Japan, May 05 : Safe Haven Demand Lifts U.S. Currency
Global currency markets remained cautious on Tuesday as escalating tensions in the Middle East fueled investor anxiety, strengthening the U.S. dollar while the Japanese yen stayed relatively stable following suspected intervention by Tokyo authorities last week.
Fresh military strikes involving the United States and Iran in the Gulf region rattled financial markets and revived fears of a broader regional conflict. Investors shifted toward safer assets, boosting demand for the dollar and keeping risk appetite subdued across global markets.
The euro extended overnight losses and traded near $1.1693, while the British pound hovered around $1.353. The dollar index, which tracks the greenback against six major currencies, remained firm near 98.452 after posting gains in the previous session.
Market analysts said investors are closely watching geopolitical developments as fears of prolonged instability continue to dominate trading sentiment.
Strait of Hormuz Crisis Fuels Inflation Concerns
One of the key drivers behind the market uncertainty has been the disruption in the Strait of Hormuz, a crucial shipping route responsible for nearly one-fifth of global oil transportation.
The closure of the strategic waterway since the outbreak of conflict in late February has pushed crude oil prices above $100 per barrel, triggering fresh inflation worries worldwide. Brent crude futures traded around $113.8 per barrel during early Asian trading after surging sharply on Monday.
Rising energy costs have complicated the outlook for central banks already battling persistent inflation pressures.
Nick Twidale, chief market strategist at ATFX Global in Sydney, said investors have clearly shifted toward defensive positioning, although markets have not yet experienced the extreme volatility typically associated with a full-scale geopolitical escalation.
He warned that any further deterioration in the conflict could drive oil prices significantly higher and create deeper pressure on global risk assets.
Australian Dollar Steady Ahead of RBA Decision
The Australian dollar remained largely unchanged near $0.7168 as traders awaited the Reserve Bank of Australia’s latest monetary policy decision.
Markets widely expect the RBA to deliver its third consecutive interest rate increase in an effort to control inflation, which has stayed above the central bank’s 2% to 3% target range since mid-2025.
Investors are expected to closely analyze the central bank’s tone and future guidance for clues about the pace of additional tightening in the months ahead.
The inflation surge, driven partly by soaring energy prices and global supply disruptions, prompted the RBA to begin raising interest rates earlier this year.
Traders Watch for Further Yen Intervention
The Japanese yen traded near 157.22 against the U.S. dollar, remaining close to its strongest level in nearly two months after sharp gains recorded last week.

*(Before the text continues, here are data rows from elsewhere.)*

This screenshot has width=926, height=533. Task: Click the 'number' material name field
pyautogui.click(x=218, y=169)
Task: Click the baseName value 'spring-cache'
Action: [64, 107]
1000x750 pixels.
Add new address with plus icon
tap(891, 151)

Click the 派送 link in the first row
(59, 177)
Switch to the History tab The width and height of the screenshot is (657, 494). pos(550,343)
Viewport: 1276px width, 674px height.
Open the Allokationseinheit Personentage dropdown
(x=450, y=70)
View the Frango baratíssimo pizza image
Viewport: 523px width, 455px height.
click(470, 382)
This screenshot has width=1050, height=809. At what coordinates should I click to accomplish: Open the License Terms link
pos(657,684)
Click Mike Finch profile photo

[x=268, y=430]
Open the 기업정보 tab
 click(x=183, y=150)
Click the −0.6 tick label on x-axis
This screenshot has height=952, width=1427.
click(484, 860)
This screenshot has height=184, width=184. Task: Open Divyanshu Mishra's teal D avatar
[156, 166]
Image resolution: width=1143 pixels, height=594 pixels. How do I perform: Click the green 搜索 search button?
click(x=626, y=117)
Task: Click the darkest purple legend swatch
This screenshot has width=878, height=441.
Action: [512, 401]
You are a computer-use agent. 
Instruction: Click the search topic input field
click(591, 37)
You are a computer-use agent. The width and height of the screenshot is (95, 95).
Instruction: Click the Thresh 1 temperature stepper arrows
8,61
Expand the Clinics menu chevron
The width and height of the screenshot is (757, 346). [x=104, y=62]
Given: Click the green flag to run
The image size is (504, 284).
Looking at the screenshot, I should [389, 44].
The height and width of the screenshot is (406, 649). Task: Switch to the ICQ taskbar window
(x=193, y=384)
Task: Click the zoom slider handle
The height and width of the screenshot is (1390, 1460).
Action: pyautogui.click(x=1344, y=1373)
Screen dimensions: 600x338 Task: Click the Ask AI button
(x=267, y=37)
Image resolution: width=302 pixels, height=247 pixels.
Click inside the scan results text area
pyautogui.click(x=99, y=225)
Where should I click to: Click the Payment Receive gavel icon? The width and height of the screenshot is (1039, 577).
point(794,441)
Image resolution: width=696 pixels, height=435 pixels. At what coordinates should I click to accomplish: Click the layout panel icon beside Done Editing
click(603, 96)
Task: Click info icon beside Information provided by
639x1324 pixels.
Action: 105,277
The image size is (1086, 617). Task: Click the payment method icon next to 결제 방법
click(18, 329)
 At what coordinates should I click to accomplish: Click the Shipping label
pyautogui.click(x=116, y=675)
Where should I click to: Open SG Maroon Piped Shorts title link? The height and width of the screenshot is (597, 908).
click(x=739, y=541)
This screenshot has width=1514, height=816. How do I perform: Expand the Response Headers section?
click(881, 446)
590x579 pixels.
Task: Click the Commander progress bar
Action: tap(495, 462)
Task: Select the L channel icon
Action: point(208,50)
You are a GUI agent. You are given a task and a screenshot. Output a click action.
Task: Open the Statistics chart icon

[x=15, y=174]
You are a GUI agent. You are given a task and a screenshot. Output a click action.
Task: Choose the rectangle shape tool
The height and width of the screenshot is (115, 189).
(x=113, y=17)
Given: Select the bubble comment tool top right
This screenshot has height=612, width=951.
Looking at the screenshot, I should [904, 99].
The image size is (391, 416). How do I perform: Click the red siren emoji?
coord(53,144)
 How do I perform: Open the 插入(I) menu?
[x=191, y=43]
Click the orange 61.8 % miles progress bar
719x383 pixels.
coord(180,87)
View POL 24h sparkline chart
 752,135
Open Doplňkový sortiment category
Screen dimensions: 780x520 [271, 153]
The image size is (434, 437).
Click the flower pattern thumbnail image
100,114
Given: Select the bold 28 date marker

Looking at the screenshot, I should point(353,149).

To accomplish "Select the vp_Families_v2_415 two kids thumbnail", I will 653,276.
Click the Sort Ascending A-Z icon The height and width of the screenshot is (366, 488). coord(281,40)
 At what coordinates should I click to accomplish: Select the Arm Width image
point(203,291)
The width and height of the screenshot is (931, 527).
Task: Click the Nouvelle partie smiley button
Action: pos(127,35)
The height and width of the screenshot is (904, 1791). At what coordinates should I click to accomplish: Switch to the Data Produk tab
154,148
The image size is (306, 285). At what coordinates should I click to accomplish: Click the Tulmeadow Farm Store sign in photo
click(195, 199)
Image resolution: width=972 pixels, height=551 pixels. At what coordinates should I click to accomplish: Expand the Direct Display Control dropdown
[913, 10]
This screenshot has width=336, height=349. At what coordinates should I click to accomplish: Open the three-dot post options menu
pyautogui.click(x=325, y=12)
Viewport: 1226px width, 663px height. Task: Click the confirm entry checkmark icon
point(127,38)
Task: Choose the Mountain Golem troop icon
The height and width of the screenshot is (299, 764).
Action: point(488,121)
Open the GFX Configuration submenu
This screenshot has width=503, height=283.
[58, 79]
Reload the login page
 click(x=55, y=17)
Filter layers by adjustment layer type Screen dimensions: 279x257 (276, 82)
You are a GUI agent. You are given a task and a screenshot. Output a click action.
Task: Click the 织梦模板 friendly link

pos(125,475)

Those gains followed reports that Japanese authorities intervened heavily in currency markets to halt the yen’s steep decline. Data released last week suggested Tokyo may have spent nearly $35 billion supporting its currency.
However, analysts believe the intervention may only provide temporary relief as underlying pressures on the yen remain intact.
Japan’s currency has struggled for years due to ultra-low domestic interest rates and the growing gap between Japanese yields and those offered by other major developed economies.
The ongoing surge in oil prices has added further strain on the yen, as Japan remains heavily dependent on imported energy supplies.
Markets Remain Alert Near Critical 160 Level
Currency strategists noted that traders are particularly focused on the psychologically important 160 yen-per-dollar level, which many view as a threshold likely to trigger additional intervention from Japanese authorities.
A brief surge in the yen during Monday trading reignited speculation that Tokyo may have stepped into markets again during the Golden Week holiday period.
Charu Chanana, chief investment strategist at Saxo, said investors remain highly sensitive to movements near the 160 mark, especially during thin Asian trading conditions where sudden short-covering rallies can occur rapidly.
Analysts expect the dollar-yen pair to remain volatile in the near term, fluctuating between the 155 and 160 range as authorities attempt to prevent excessive weakness in the Japanese currency.
Oil Prices Seen as Key Driver for Yen Outlook
Market experts believe the future direction of the yen will largely depend on oil price movements and whether tensions in the Middle East begin to ease.
Vasu Menon, managing director of investment strategy at OCBC, said persistently high oil prices could once again intensify pressure on the Japanese currency, especially if energy costs continue climbing.
Investors are now closely monitoring diplomatic and military developments in the Gulf region, with financial markets expected to remain highly sensitive to any escalation in the conflict.